The new law applies to all employers with four or more employees or one or more domestic workers covered by the New York City Human Rights Law (NYCHRL). As with the law’s other provisions, owners and individual employers count toward the four employees. For purposes of counting the number of employees, the law states:
- “Natural persons working as independent contractors in furtherance of an employer’s business enterprise shall be counted as persons in the employ of such employer”; and
- “The employer’s parent, spouse, domestic partner or child if employed by the employer are included as in the employ of such employer.”
Moreover, the guidance makes clear “the four employees do not need to work in the same location, and they do not need to all work in New York City.” In other words, if one of the employees works in the city, the workplace is covered.
While the NYCHRL covers “employment agencies” regardless of their size, it doesn’t apply to “temporary help firms” seeking applicants “to join their pool of available workers.” The guidance defines such firms as “businesses that recruit, hire, and assign their own employees to perform work or services for other organizations, to support or supplement the other organization’s workforce, or to provide assistance in special work situations.”
On the other hand, the guidance unhelpfully provides that “employers who work with temporary help firms must follow the new salary transparency law.”
The guidance says, “Covered employers should follow the new law when advertising for positions that can or will be performed, in whole or in part, in New York City, whether from an office, in the field, or remotely from the employee’s home.” The guidance confirms the law applies to an employer’s job listings for “full- or part-time employees, interns, domestic workers, independent contractors, or any other category of worker protected by the NYCHRL.”
Covered Job Listings
The guidance provides the new law covers “any advertisement for a job, promotion, or transfer opportunity that would be performed in New York City.” An “advertisement” is defined as “a written description of an available job, promotion, or transfer opportunity that is publicized to a pool of potential applicants.” In addition, the advertisements are covered “regardless of the medium in which they are disseminated” and include internal bulletin boards, Internet ads, printed flyers distributed at job fairs, and newspaper ads.
The guidance appears to have created an interesting exception: “The law does not prohibit employers from hiring without using an advertisement or require employers to create an advertisement in order to hire.” Even without the use of a formal advertisement, however, employers may find it prudent to follow other aspects of the new law to show transparency and consistency in the event of an audit.
Minimum Job Ad Requirements
Per the guidance, employers must state “the minimum and maximum salary they in good faith believe at the time of the posting they are willing to pay for the advertised job, promotion, or transfer opportunity.” “Good faith” is defined as “the salary range the employer honestly believes at the time they are listing the job advertisement that they are willing to pay the successful applicant(s).”
Employers must include both a minimum and a maximum salary.
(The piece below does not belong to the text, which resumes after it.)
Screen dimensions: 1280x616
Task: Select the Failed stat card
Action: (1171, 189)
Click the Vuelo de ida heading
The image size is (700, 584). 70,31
The range cannot be open-ended. For example, “$15 per hour and up” or “maximum $50,000 per year” wouldn’t be consistent with the new requirements.
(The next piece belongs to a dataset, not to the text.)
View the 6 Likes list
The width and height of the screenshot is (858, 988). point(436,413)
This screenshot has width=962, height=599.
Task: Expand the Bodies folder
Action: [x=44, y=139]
If an employer has no flexibility in the salary being offered, the minimum and maximum salary may be identical, for example, “$20 per hour.” Advertisements covering multiple jobs, promotions, or transfer opportunities can include salary ranges that are specific to each opportunity.
Definition of ‘Salary’
According to the guidance, salary includes the “base wage or rate of pay, regardless of the frequency of payment” expressed in an hourly wage or annual salary. But it does not include “other forms of compensation or benefits offered in connection with the advertised job, promotion, or transfer opportunity, such as:
- Health, life, or other employer-provided insurance;
- Paid or unpaid time off work, such as paid sick or vacation days, leaves of absence, or sabbaticals;
- The availability of or contributions toward retirement or savings funds, such as 401(k) plans or employer-funded pension plans;
- Severance pay;
- Overtime pay; or
- Other forms of compensation, such as commissions, tips, bonuses, stock, or the value of employer-provided meals or lodging.
Employers may include the additional information in advertisements about benefits and other forms of compensation offered in connection with the job, promotion, or transfer opportunity.
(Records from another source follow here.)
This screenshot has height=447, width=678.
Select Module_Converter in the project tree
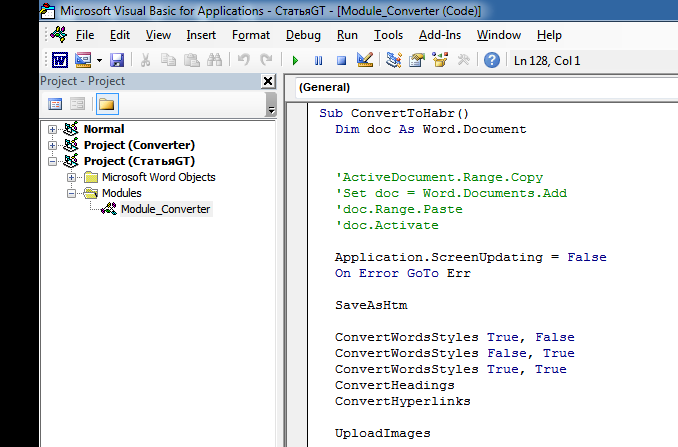pos(165,209)
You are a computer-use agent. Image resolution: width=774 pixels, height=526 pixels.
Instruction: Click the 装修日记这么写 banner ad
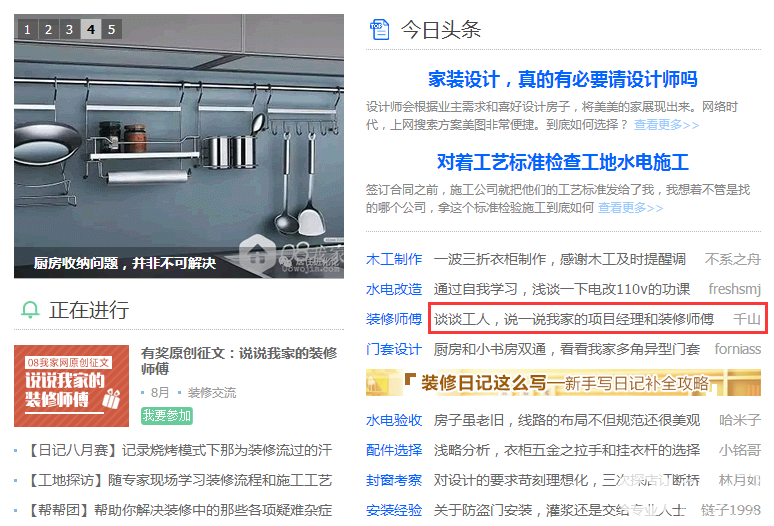[563, 382]
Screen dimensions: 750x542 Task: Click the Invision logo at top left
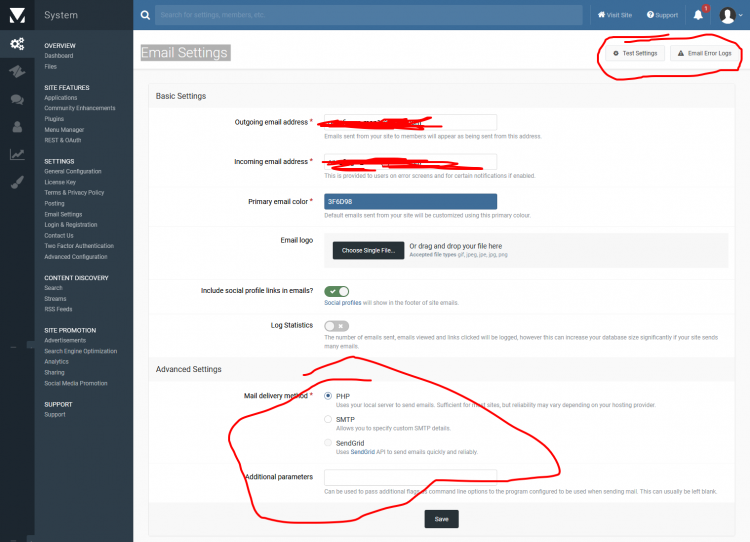pos(16,14)
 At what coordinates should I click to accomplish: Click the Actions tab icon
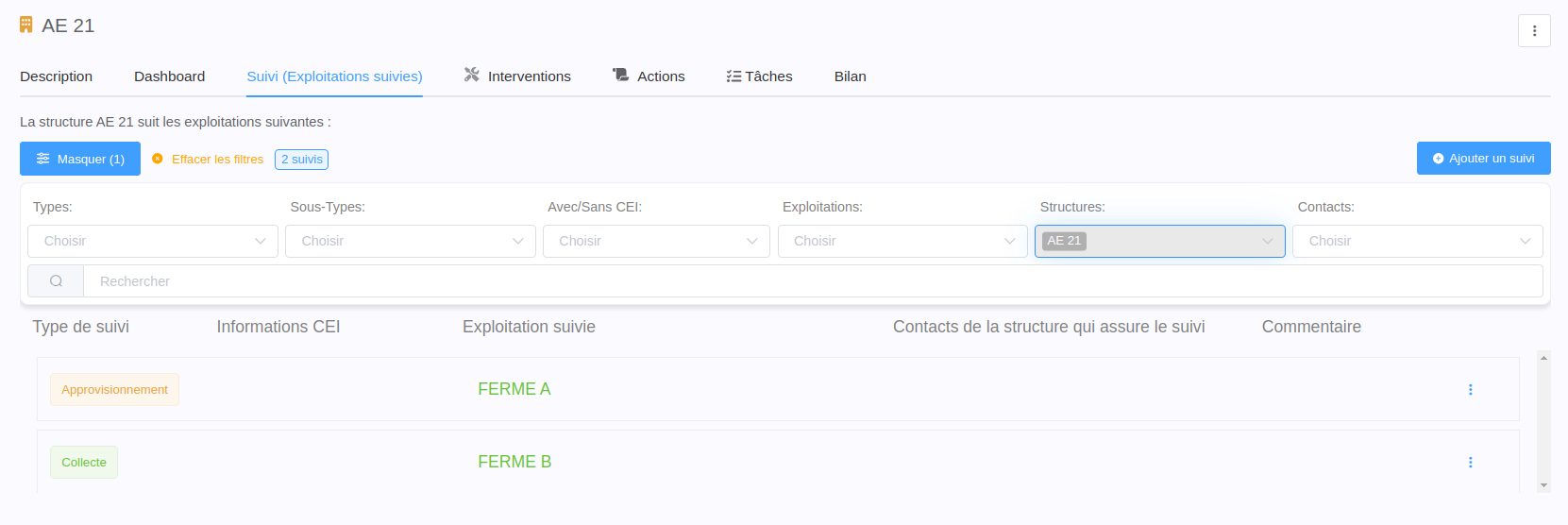pos(620,76)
The NYCHRL’s scope is breathtaking. It applies to small employers with only one employee who works in New York City, including an individual working remotely. It also applies to employers merely seeking to engage an independent contractor, which normally isn’t paid a salary.
The stakes are high. The guidance reminds employers and employment agencies that civil penalties of up to $250,000 are possible for violations. In addition to amendments to the law, which are in the pipeline, stay tuned for the court challenges to follow.
Further, the NYCHRL is only one of several similar laws across the country, all of which have slightly different terms. You will want to ensure compliance and perhaps conduct a pay equity analysis to identify and fix “difficult to explain” discrepancies before an audit or claim. Consult with employment counsel on how to navigate the newest challenge.